Getting your dream job after 50 may make you think that retirement is out of the question. If you’re starting a business, working on contract, moving to a nonprofit, or joining a small firm without an employee retirement plan, open your own. Your three key options are solo 401(k), SEP-IRA, and a Simple IRA.
Solo 401(k): This plan is best if you’re self-employed with no employees and have income of $100,000 or more. The maximum amount you can contribute is 20 percent of net self-employment income plus $18,000, up to $53,000 in 2015; if you’re 50 or older, you can contribute up to $6,000 more. The deadline to open an account to be eligible for a deduction is December 31. You can make contributions until your business’s tax-filing deadline.

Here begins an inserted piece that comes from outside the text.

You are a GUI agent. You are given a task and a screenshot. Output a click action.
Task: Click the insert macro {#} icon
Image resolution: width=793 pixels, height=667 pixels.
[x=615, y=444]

SEP IRA (Simplified Employee Pension): An SEP is a good choice if you’re running your own business with no employees. The maximum contribution is 25 percent of self-employment income, up to $53,000 for 2015. The SEP has no “catch-up” provision allowing people age 50 or older to invest more than younger people. The deadline to open is April 15 to be eligible for a deduction for the previous tax year or October 15, if you file for an extension.

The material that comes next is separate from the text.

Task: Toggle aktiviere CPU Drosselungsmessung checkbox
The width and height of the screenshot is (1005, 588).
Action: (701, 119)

Simple IRA: You may opt for a Simple IRA if you have fewer than 100 employees. You can also have a SIMPLE IRA if you don’t have employees. If you do have employees, you typically must match up to 3 percent of their compensation. The maximum contribution is $12,500 up to $15,500 if you’re 50 or older. The deadline to open an account is October 1 to be eligible for a deduction in the current tax year.
Don’t worry about having to max out your contribution; save as much as you can. Opt for an auto-deposit program if your bank and financial firm permit so that you can have a set amount automatically shifted from your business’s bank account into a retirement plan every month.
Low-income individuals or couples can qualify for a special Savers Credit of up to $1,000 for an individual or $2,000 for a couple for retirement plan contributions. To be eligible in 2014, single taxpayers couldn’t earn more than $30,000 (or $60,000 for married couples).